As we approach the end of the year, and are seriously thinking that adding rum to out-of-date egg nog is a good idea, it might be good to look back and review the lessons we learned from some bad decisions. We can only hope that someone will learn from them instead of repeating them (that’s my Christmas wish, by the way). So let’s talk about the big takeaways.
Hiring a CEO from a different industry with little experience will end badly
From Carly Fiorina to Merissa Mayer, the one big lesson we should finally get is that an inexperienced CEO who doesn’t even come from the same technology area doesn’t magically become successful if they are a minority. I get that we don’t have enough women in tech, I do, but sticking a woman in a job she can’t succeed at is just as stupid as sticking a man in a job he can’t succeed at. You don’t get a pass because you were an equal opportunity screw up.
Seriously, either pick an experienced CEO or pick someone that understands the industry, don’t go for the trifecta of lack of experience in both and adding diversity for that little extra degree of difficulty. We go through a lot of trouble to pick qualified people for far lower-paying less critical jobs, maybe we should do the same for the top spot? Then again we’d likely miss all the drama.
Being a public corporation is suicidal
We saw a number of companies go private over the last few years. Pretty much all are in far better shape now than they were when public. You’d think that would give folks a tad more pause when it comes to going public in the first place. I get that this seems like easy money, but the massive cost of regulatory compliance plus having to deal with “activist investors” who want to spike valuation at the cost of long-term survival isn’t worth that benefit.
Being public seems to lead to just really stupid things, like breaking a company painstakingly built over decades apart, or spending the firm’s cash reserves on dividends or stock buybacks. Either resist the stupid stuff, Google and Facebook were structured to avoid this kind of foolish influence, or don’t go public in the first place. Trading off a firm’s future for a few points in temporary stock value isn’t particularly brilliant.
Not closely managing permissions
From the Sony breach to Eric Snowden, we should get that permission management is a critical survival skill. The inability to effectively manage permissions cost the Sony pictures CEO her job and set U.S. diplomacy back more than the Trump candidacy has (though that’s getting close to changing).
Given the goal of most attacks is to gain access to our critical customer, intellectual property, financial or personal data, and that firms large and small and governments have been hit you’d think everyone and their brother would have some form of robust permission/access management service or product in place to protect aggressively against this kind of attack. But nope, this is still more of an exception than a rule even though a breach like this could cost a CEO his or her job.
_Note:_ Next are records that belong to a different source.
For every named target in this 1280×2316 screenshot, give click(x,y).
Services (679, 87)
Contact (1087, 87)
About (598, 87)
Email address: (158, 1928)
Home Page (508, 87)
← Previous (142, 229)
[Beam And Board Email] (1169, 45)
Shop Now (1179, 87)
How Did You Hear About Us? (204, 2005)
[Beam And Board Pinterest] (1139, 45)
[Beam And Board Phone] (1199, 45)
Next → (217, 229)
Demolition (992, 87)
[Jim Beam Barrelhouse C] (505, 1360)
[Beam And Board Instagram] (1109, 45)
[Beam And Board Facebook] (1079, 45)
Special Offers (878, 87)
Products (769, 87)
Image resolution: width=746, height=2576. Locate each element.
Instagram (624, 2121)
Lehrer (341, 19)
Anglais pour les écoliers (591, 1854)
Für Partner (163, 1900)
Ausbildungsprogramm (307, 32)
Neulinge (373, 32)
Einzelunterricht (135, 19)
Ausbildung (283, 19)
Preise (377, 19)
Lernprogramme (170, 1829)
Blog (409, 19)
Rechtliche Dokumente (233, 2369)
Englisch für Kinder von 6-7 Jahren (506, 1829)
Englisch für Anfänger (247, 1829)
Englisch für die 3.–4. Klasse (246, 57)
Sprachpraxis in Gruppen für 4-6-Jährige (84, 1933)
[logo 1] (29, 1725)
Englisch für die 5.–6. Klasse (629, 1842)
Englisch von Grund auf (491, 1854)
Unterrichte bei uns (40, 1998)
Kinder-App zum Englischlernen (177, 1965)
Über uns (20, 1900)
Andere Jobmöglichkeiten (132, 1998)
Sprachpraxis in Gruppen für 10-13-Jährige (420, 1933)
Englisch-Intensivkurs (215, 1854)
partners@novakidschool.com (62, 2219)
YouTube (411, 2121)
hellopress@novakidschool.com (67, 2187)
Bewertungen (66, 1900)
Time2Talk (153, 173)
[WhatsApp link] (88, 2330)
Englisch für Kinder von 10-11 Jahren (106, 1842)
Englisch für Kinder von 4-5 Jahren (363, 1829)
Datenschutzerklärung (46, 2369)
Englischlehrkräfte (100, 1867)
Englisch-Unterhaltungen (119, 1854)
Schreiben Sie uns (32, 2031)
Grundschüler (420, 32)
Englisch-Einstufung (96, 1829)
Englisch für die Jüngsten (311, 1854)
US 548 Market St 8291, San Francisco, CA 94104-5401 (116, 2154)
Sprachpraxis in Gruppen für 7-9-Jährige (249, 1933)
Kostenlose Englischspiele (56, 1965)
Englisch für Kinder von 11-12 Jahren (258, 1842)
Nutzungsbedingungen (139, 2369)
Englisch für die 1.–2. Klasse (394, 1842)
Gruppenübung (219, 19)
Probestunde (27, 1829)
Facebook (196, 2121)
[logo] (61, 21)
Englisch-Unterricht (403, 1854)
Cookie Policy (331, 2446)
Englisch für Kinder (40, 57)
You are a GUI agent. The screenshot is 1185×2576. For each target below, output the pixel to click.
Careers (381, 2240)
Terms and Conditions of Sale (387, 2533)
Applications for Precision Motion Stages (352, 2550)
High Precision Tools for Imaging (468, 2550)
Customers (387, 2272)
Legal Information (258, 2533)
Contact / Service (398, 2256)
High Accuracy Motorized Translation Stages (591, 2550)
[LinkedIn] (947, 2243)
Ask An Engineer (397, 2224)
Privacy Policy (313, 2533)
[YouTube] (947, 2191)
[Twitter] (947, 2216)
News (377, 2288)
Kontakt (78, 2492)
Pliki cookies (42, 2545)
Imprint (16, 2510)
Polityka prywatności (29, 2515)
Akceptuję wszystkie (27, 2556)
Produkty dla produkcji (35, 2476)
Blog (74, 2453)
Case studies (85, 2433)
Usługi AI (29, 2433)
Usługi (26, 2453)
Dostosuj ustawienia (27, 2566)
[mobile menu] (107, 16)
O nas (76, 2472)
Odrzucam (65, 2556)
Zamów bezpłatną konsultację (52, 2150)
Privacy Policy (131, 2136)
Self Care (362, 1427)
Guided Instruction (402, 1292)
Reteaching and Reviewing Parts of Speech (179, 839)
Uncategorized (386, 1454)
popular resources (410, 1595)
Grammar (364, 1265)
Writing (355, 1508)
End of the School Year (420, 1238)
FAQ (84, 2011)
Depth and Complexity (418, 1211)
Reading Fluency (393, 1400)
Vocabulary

There aren’t a lot of CIOs who survive getting their CEO fired.
[ Related: How to stop the security breach tsunami ]
Putting data acquisition before analysis
One of the most annoying things to watch this year was the San Bernardino attack post analysis. It turned out that much of what law enforcement needed to prevent the attack was on social media and not protected. Yet instead of focusing on doing more with what it legally has access to, the U.S. government focused on collecting more information. This, unfortunately, is far from uncommon because big data as a concept got well ahead of intelligent timely analysis.